▸ PROBLEM DESCRIPTION
The entries below contain pictures, which are to be left out; write out exactly, and only, the lines from the line with "1280x677 pixels." up to and including the line with "the embed code".

▸ DATA IN THIS EXERCISE
■ ■ ■ ■ ■ ■ ■
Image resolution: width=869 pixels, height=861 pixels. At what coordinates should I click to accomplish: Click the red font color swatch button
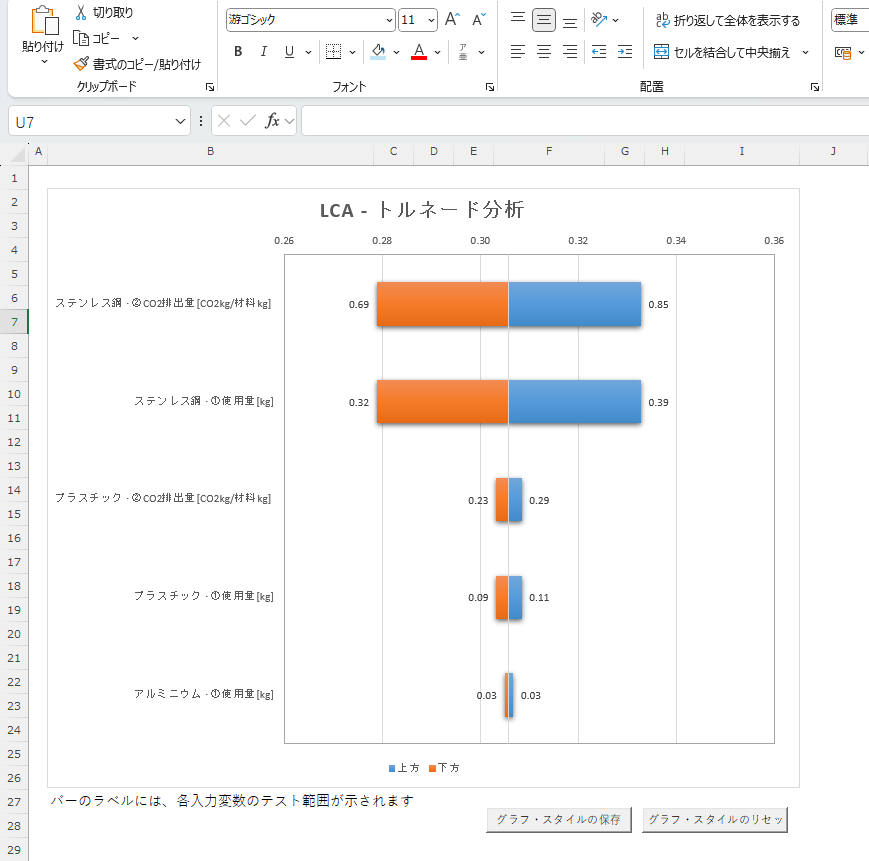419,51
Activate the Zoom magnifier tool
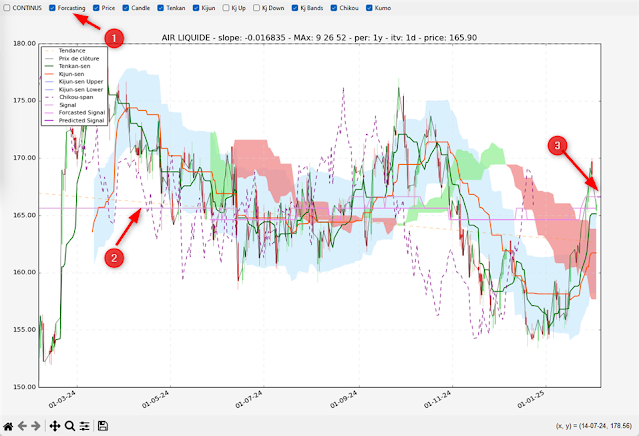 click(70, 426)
■ ■ ■ ■ ■ ■ ■
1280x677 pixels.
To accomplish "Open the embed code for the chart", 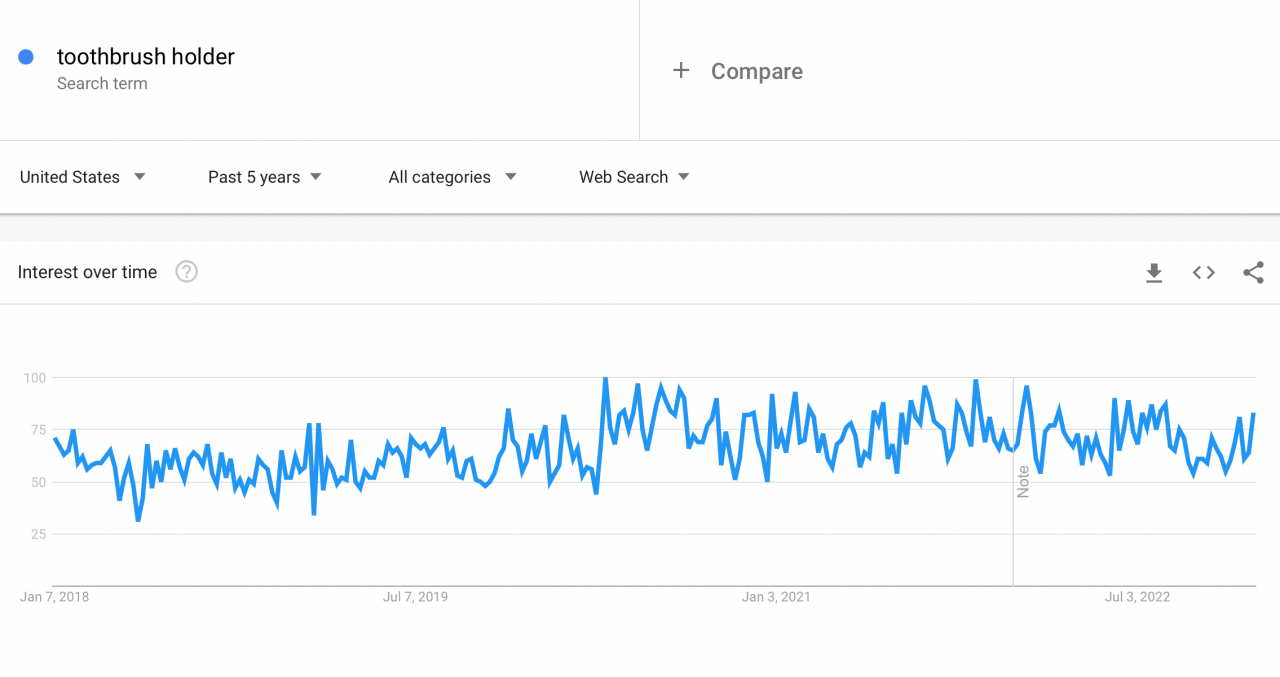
■ ■ ■ ■ ■ ■ ■
▸ YOUR SOLUTION
1280x677 pixels.
To accomplish "Open the embed code for the chart", 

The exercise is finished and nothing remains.